I got something for you to try, and I bet your texture issues will be fixed,
You state you grind your meat twice, I think that is where the problem is starting, and further amplified by it getting too warm during ginding the 2nd time, or during the mixing.

Try this:
Grind the fat seperately, and gind it first. Set it aside in the cooler, then grind your meat (once, or twice) mix it very well, and get it cooled down again, once everything is nice and cold, then mix in the fat that you ground earlier. Give it a quick mix to distribute it well, stuff the casings, and get them in the cooler again and let them sit for 12-24 hours for the flavors to meld.

I bet you were smearing the fat during the 2nd grinding, and further smeared it during the mixing when everything was too warm to work with.

Please give my method a try and report back to us to let us know if it worked.

I always grind fat first, and add it to the meat last, and I have never had a dry texture.

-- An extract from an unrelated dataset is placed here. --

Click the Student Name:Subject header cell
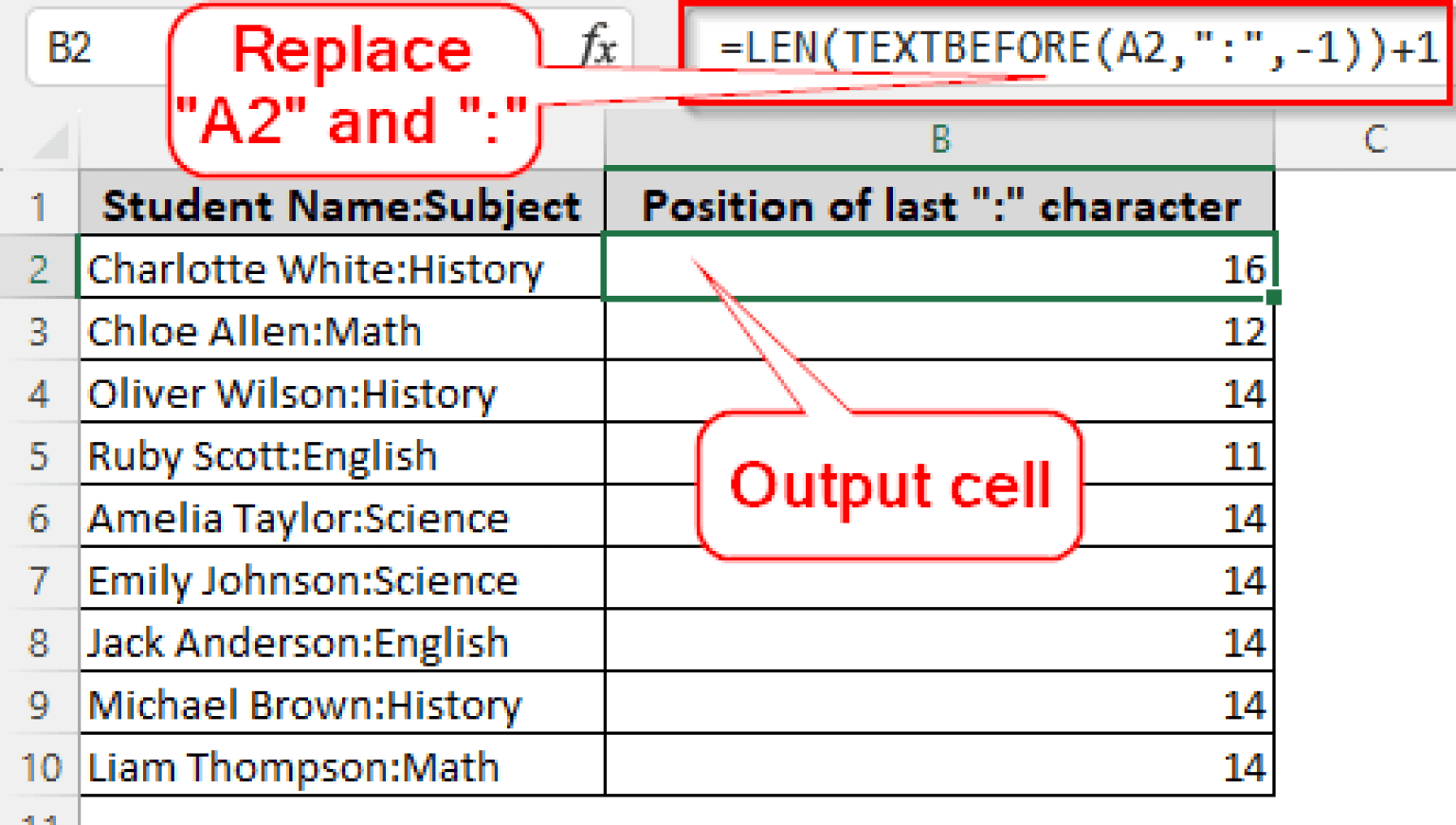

PostPosted: Sun Jan 17, 2010 3:25 am
by cchapo
Thanks for your advise and to everyone, i will give it a try and report back

remove vinager

PostPosted: Wed Jan 20, 2010 12:00 am
by christ2000
all my problem with dry saisage was vinager, i never used vinager anymore in my fresh or dry sausage, do thi and you see what happend

Re: Breakfast sausage

PostPosted: Mon Mar 31, 2014 2:05 pm
by siambob
Nutczak wrote:
cchapo wrote:Thanks all for your help.I always make a batch of 5 kg my recipe is as follows:5 kg pork 70% meat 30% fat,60grm salt,8grm sage,4grm thyme,10grm white pepper,7 grm nutmeg,2 grm cayenne pepper,3 grm ginger,290ml. water.I do mix well and the consistency at this stage is mushy, i do refridgerate to almost frozen before i cut , grind twice and mix the meat, after filling i hang to dry approx 30mins or until dry to the touch.The sausages always look good even when cooked but the taste is dry and course although the flavour is good.I am english/australian and i make them for many friends of different nationalities in the area of the philippines where i live and the feedback is always the same,good taste but dry and some say cereally or too much bread, which i never use.Any further help would be appreciated by both myself and my friends as we cannot buy sausages where we live.

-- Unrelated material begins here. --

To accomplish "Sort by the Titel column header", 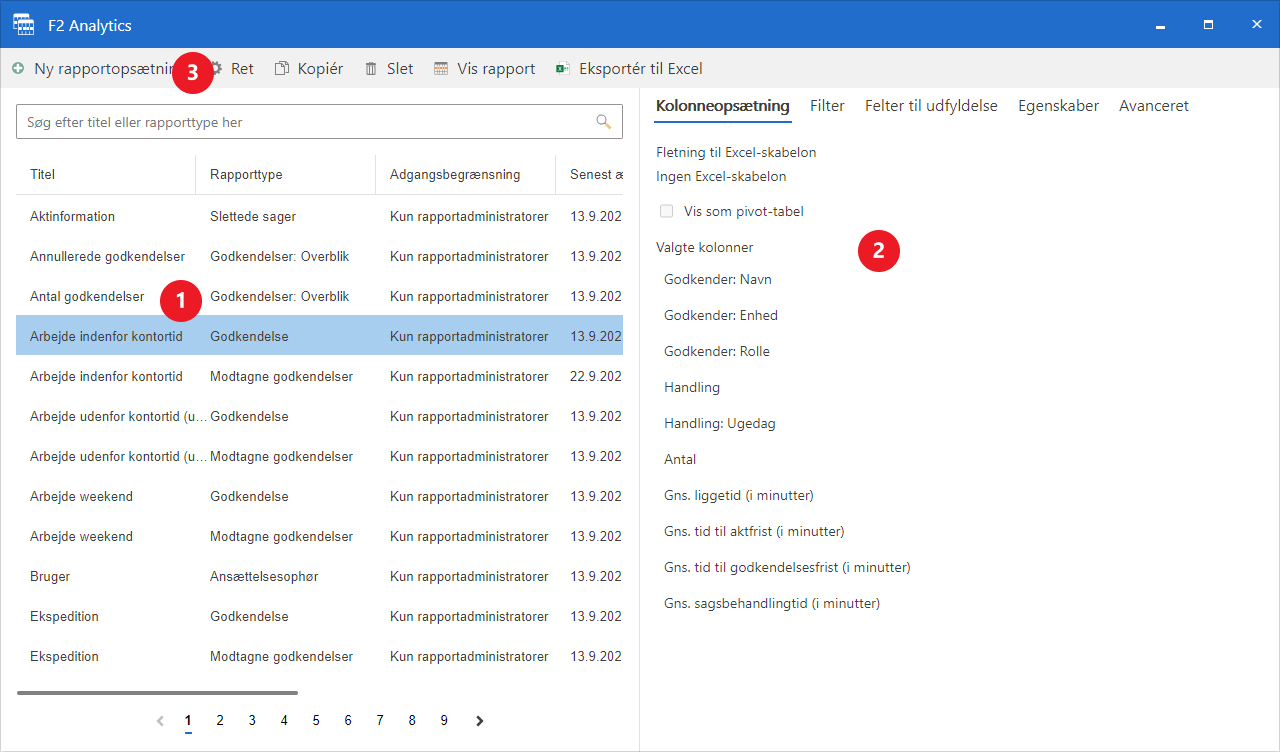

I got something for you to try, and I bet your texture issues will be fixed,
You state you grind your meat twice, I think that is where the problem is starting, and further amplified by it getting too warm during ginding the 2nd time, or during the mixing.

Try this:
Grind the fat seperately, and gind it first. Set it aside in the cooler, then grind your meat (once, or twice) mix it very well, and get it cooled down again, once everything is nice and cold, then mix in the fat that you ground earlier. Give it a quick mix to distribute it well, stuff the casings, and get them in the cooler again and let them sit for 12-24 hours for the flavors to meld.

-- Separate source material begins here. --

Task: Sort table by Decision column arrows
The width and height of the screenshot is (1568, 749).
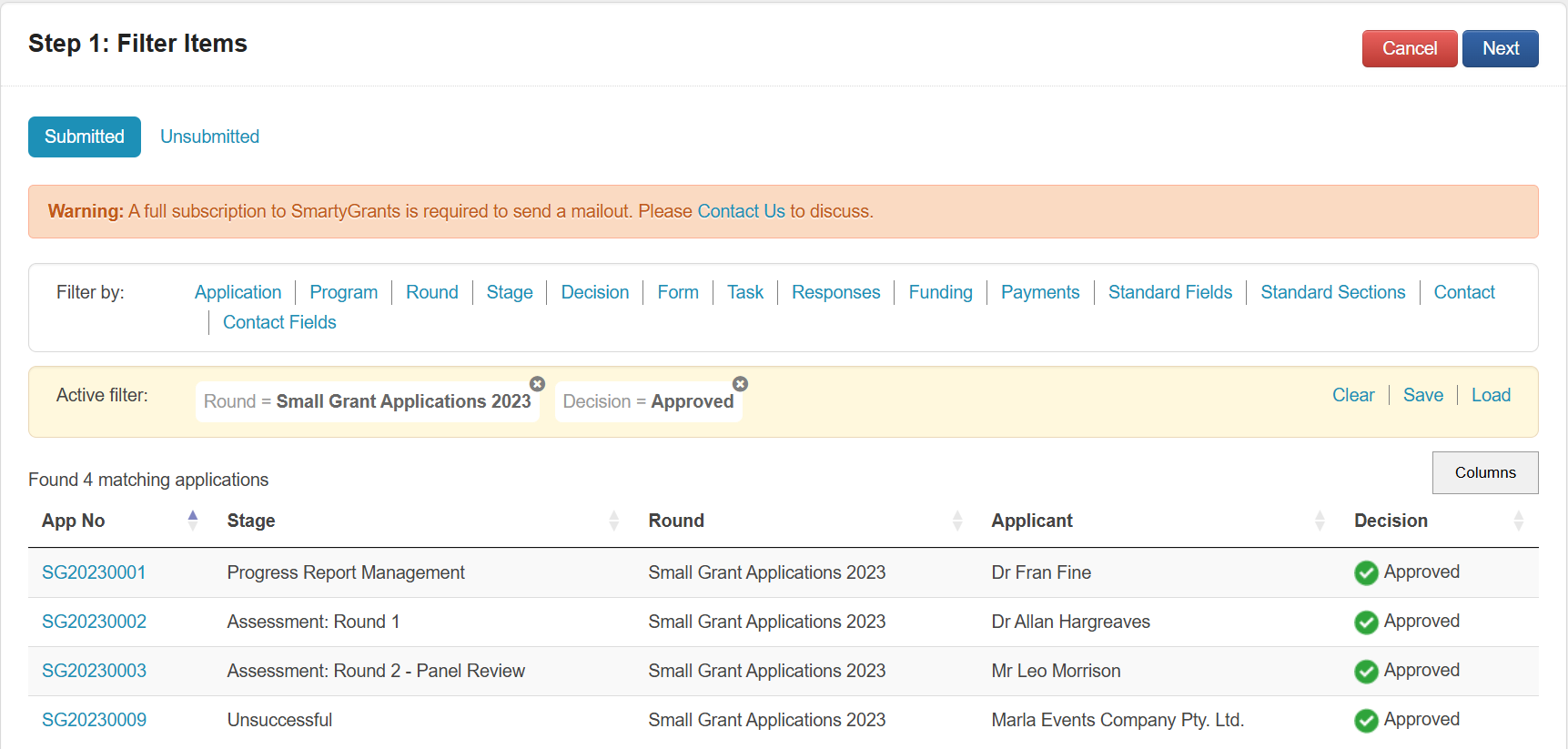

I bet you were smearing the fat during the 2nd grinding, and further smeared it during the mixing when everything was too warm to work with.

Please give my method a try and report back to us to let us know if it worked.

I always grind fat first, and add it to the meat last, and I have never had a dry texture.


I am having the same problem and will try this and post back here on the results, did you tie them off before refrigerating or after?